[Start of Attachment]

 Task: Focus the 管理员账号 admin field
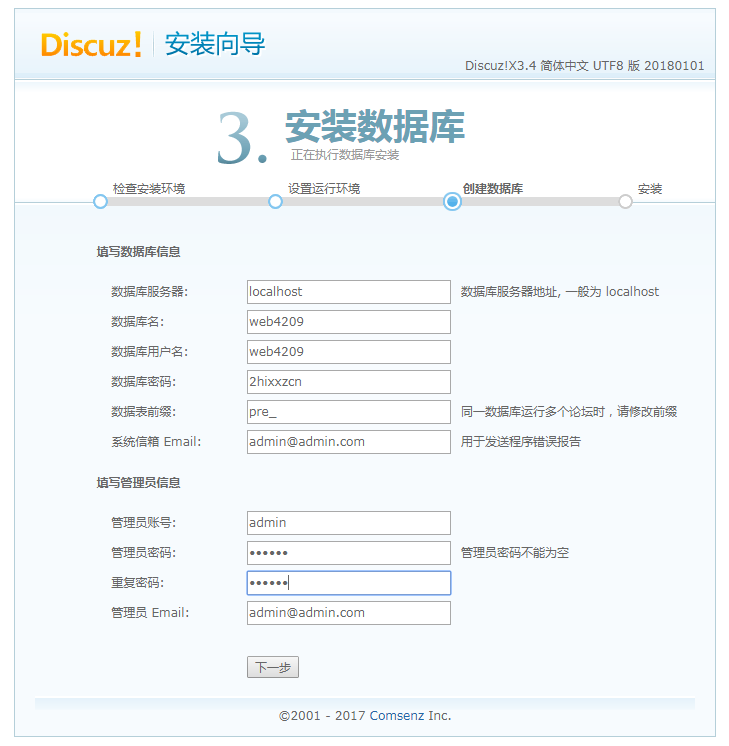(x=348, y=523)
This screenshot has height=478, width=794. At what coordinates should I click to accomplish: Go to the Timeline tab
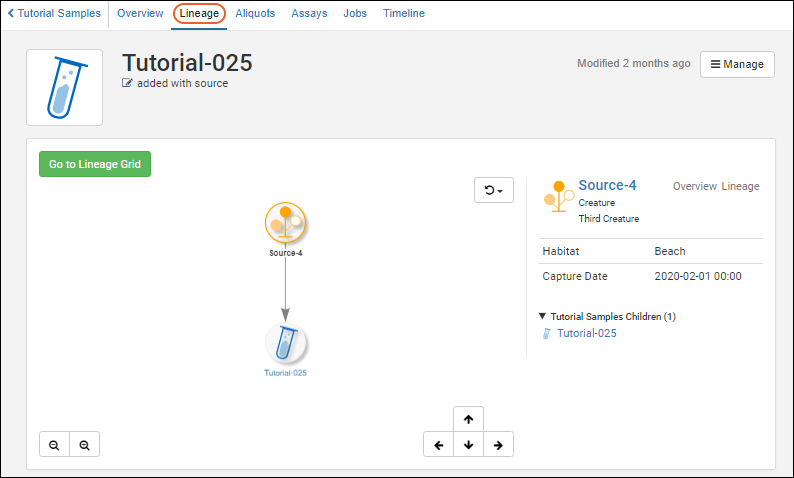[404, 14]
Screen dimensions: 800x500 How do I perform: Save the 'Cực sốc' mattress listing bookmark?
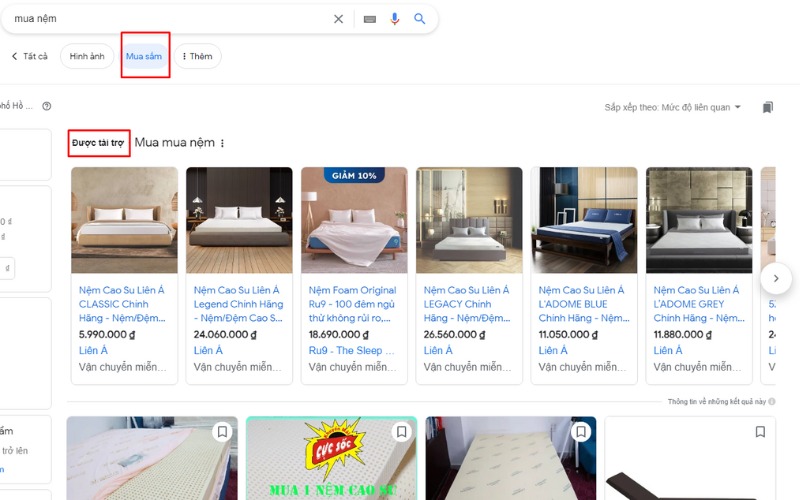coord(401,432)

[End of Attachment]

TASK ITEM: Give again, word for word, the lines from the one containing "This screenshot has" through the last line of the entries, with pictures omitted and nothing added.

EXERCISE RESPONSE:
This screenshot has height=478, width=794. At what coordinates should I click to accomplish: Go to the Timeline tab
[404, 14]
Screen dimensions: 800x500 How do I perform: Save the 'Cực sốc' mattress listing bookmark?
coord(401,432)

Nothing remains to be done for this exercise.